Fashion brands seem to be far more concerned about minimising the hit on this year's profits than protecting the health and livelihoods of their workers, whether in the UK or their supply chains.
Garment workers in the supply chain at significant risk
Many fast fashion retailers have responded to the outbreak of Covid-19 by halting production and, as with anything that has been going too fast, this sudden stop has the potential to have catastrophic impacts. The fashion industry is one fuelled by low-pay, low-security work meaning that millions of garment workers in countries such as Bangladesh, Myanmar, Vietnam, Cambodia, India and China have lost, or are at risk of losing, their income and being pushed below a poverty line that its already difficult to stay above.
Safety has also been a major issue in the garment industry with thousands of lives lost to building collapses, fires and a lack of protective equipment. For factories which are not forced to close, Covid-19 represents yet another risk to garment workers, as measures such as social distancing, protective equipment and paid time off for those who should isolate might not be observed.

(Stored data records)
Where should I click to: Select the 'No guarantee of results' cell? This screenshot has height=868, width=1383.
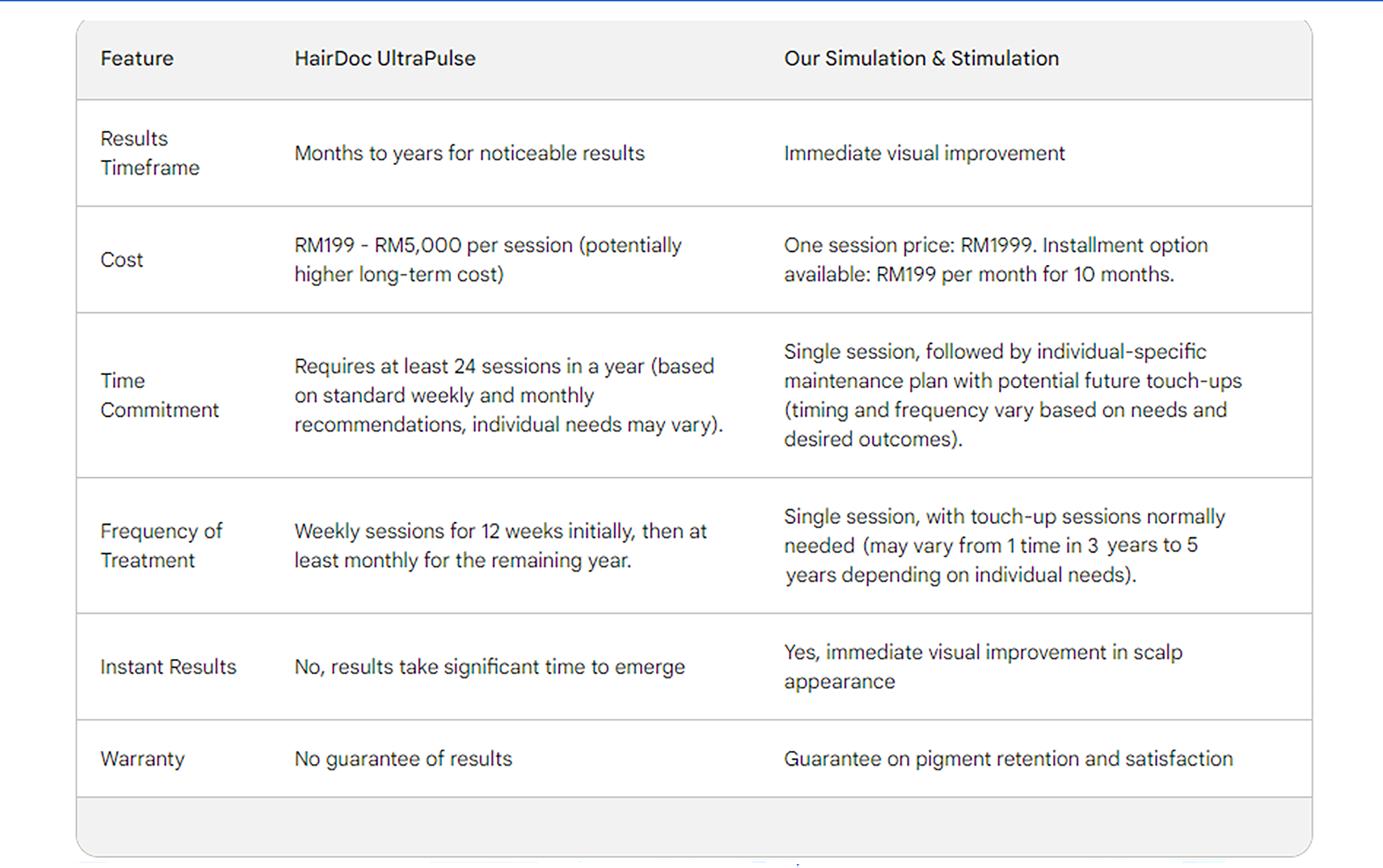pyautogui.click(x=403, y=759)
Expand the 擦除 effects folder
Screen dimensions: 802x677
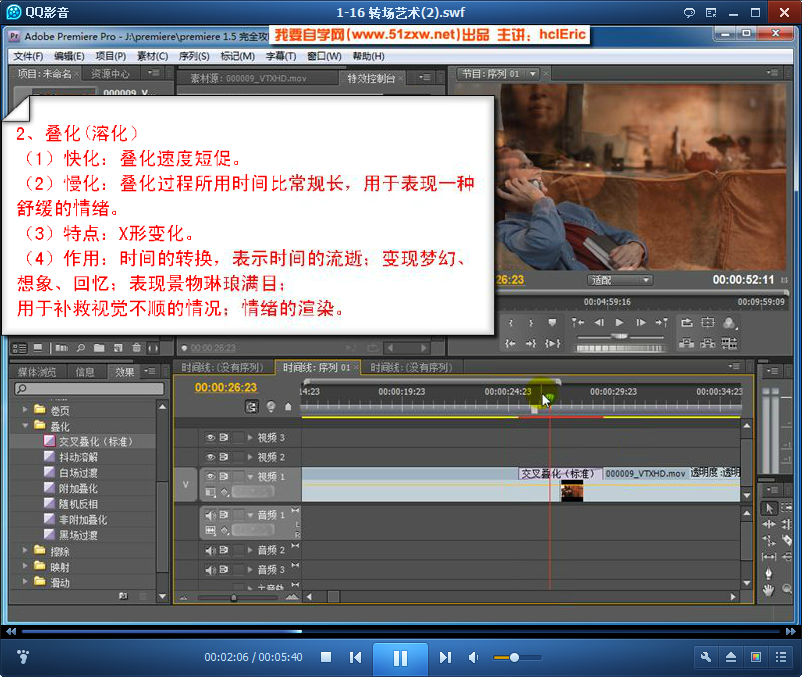click(x=26, y=551)
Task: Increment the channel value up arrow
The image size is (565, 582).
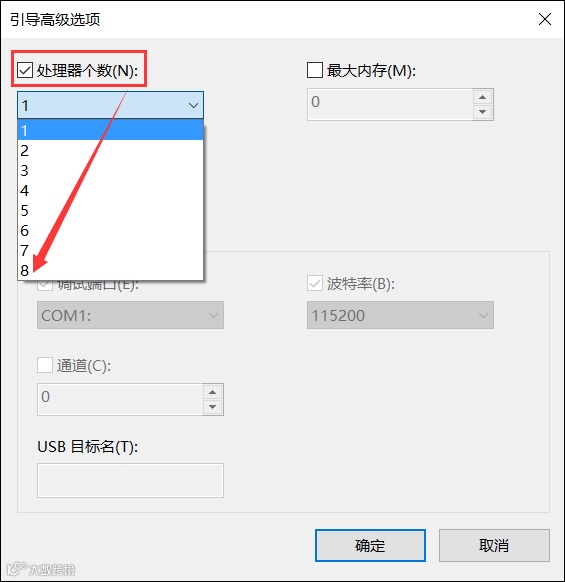Action: pos(213,392)
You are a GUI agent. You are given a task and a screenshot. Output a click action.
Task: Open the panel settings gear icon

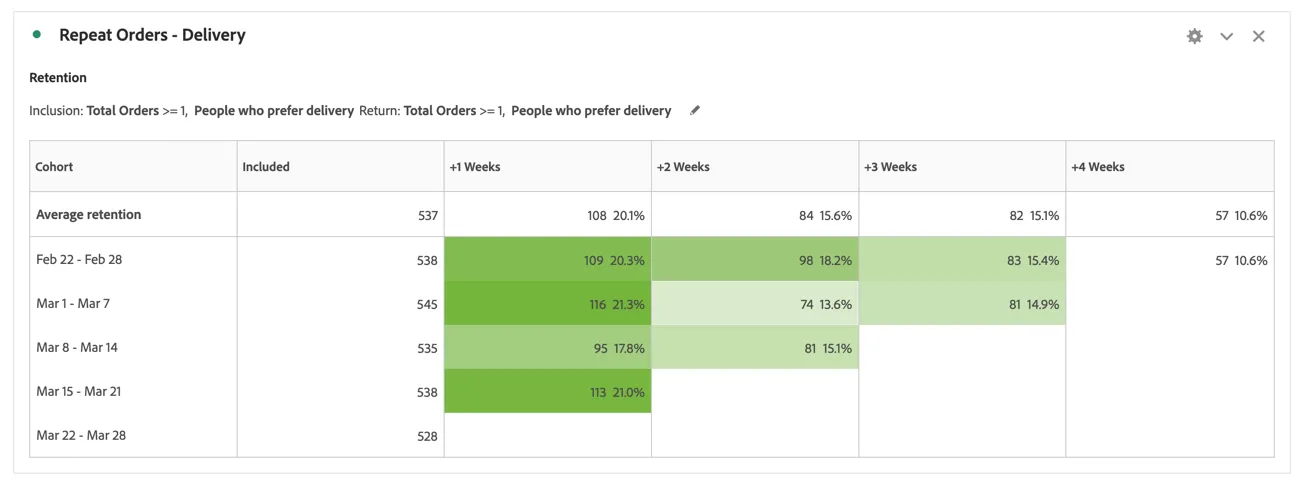[1194, 36]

Directions =
1. According to the garment industry text, in which countries have garment workers lost their income or become at risk of losing it?
2. Turn the paragraph of the garment industry text that begins "Safety has also been a major issue" into a short bulleted list, keeping its main facts.

Answers given =
1. Bangladesh, Myanmar, Vietnam, Cambodia, India and China.

2.
- Safety has been a major problem in the garment industry, with thousands of lives lost to building collapses, fires and a lack of protective equipment.
- In factories not forced to close, Covid-19 is another risk to garment workers.
- Social distancing, protective equipment and paid time off for those who should isolate might not be observed.